» Work request:
Among the entries, how many lines hold the word "computer"? Respond with that number only.

-- Data extract follows --

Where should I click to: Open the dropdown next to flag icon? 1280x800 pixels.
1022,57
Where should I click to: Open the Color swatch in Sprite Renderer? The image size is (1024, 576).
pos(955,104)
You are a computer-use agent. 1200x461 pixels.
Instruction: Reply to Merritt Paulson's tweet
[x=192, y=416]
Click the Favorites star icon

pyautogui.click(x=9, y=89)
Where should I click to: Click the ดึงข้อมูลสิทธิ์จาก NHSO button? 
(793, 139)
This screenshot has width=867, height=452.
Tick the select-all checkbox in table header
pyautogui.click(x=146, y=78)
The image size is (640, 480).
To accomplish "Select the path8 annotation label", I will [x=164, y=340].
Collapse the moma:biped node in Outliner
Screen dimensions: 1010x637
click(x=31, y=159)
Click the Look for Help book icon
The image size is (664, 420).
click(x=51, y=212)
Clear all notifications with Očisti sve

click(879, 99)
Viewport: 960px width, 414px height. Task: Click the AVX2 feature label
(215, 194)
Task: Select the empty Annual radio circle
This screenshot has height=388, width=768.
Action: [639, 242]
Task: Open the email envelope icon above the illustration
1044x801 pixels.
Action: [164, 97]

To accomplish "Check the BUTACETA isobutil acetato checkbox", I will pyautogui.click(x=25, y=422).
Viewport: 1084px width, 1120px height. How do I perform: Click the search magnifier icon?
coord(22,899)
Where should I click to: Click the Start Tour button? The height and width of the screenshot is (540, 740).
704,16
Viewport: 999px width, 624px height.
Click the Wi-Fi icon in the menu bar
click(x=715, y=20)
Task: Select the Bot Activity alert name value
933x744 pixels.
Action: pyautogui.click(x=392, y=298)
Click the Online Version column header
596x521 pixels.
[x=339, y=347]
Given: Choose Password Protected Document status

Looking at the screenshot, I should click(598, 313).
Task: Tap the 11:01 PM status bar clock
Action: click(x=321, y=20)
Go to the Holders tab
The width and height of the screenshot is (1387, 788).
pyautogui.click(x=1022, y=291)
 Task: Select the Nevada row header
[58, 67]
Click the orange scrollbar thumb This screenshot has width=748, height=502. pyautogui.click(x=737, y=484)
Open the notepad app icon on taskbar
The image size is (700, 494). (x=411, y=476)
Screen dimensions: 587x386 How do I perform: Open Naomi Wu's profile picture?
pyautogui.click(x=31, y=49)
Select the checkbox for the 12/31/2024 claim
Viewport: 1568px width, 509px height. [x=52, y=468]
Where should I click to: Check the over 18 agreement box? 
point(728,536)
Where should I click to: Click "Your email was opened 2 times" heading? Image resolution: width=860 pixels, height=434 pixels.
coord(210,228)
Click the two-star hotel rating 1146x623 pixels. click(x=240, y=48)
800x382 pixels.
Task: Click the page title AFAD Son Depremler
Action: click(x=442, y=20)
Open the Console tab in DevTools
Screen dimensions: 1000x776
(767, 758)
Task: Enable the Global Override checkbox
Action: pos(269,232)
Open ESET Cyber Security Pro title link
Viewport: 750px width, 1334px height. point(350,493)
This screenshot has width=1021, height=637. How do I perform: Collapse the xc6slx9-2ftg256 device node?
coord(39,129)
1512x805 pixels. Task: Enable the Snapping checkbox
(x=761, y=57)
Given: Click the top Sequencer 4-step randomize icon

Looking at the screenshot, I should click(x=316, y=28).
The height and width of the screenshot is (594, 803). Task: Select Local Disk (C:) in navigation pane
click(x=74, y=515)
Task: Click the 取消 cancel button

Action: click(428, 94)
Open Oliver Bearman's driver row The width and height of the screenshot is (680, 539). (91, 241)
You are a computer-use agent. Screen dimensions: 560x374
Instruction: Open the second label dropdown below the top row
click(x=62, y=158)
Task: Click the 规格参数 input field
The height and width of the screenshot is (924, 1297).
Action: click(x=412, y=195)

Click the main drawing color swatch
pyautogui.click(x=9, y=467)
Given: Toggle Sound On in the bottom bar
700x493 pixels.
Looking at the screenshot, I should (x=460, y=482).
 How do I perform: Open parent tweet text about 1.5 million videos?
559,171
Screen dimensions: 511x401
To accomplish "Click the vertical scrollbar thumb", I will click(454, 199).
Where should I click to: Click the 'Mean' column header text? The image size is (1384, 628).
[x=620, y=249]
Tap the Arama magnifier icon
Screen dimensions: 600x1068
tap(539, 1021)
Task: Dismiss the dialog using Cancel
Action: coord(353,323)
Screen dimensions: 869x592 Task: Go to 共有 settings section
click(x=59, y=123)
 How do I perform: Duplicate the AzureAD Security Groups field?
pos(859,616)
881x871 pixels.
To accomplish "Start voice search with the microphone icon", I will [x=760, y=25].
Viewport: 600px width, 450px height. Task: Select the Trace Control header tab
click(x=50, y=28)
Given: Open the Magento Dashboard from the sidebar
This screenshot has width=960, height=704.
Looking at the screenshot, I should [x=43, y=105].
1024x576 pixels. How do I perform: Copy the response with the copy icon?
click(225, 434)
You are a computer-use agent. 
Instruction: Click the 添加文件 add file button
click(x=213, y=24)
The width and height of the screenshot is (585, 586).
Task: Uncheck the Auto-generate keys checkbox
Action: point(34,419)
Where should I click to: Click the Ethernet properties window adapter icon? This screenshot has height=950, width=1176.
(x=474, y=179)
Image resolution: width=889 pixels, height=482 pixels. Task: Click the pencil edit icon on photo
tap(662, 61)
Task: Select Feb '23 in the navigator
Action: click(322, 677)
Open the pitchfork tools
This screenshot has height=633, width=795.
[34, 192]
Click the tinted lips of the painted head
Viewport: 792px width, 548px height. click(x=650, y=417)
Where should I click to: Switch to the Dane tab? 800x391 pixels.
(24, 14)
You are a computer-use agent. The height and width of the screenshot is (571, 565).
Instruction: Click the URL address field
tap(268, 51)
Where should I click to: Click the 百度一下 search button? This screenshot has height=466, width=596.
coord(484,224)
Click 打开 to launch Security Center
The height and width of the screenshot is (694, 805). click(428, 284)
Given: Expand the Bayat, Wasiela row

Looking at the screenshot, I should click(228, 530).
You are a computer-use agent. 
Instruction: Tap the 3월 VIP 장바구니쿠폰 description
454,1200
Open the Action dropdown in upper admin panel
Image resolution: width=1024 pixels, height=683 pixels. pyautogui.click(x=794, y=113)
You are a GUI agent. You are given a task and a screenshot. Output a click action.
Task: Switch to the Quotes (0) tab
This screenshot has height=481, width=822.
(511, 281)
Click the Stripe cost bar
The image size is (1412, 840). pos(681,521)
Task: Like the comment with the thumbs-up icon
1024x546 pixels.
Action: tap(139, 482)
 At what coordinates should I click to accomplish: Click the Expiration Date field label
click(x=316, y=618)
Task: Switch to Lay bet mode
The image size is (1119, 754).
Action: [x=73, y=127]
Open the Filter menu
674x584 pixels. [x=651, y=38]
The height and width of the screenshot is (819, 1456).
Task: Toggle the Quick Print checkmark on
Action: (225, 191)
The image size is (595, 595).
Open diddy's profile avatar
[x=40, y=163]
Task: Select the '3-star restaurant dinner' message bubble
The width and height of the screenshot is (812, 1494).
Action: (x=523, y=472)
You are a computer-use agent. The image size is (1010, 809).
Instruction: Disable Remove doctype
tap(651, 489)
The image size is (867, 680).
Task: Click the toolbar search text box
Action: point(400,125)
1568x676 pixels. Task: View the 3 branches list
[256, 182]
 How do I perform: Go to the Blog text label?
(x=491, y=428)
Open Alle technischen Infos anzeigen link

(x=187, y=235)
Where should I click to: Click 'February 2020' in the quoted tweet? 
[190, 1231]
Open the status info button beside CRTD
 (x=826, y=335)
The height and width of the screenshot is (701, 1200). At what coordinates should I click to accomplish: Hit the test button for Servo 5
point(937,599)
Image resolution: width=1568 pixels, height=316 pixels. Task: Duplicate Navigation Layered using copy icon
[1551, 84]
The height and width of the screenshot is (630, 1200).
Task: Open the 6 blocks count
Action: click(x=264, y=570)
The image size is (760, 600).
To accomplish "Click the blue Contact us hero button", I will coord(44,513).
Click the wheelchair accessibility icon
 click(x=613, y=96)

-- Data extract concluded --

» Response:
6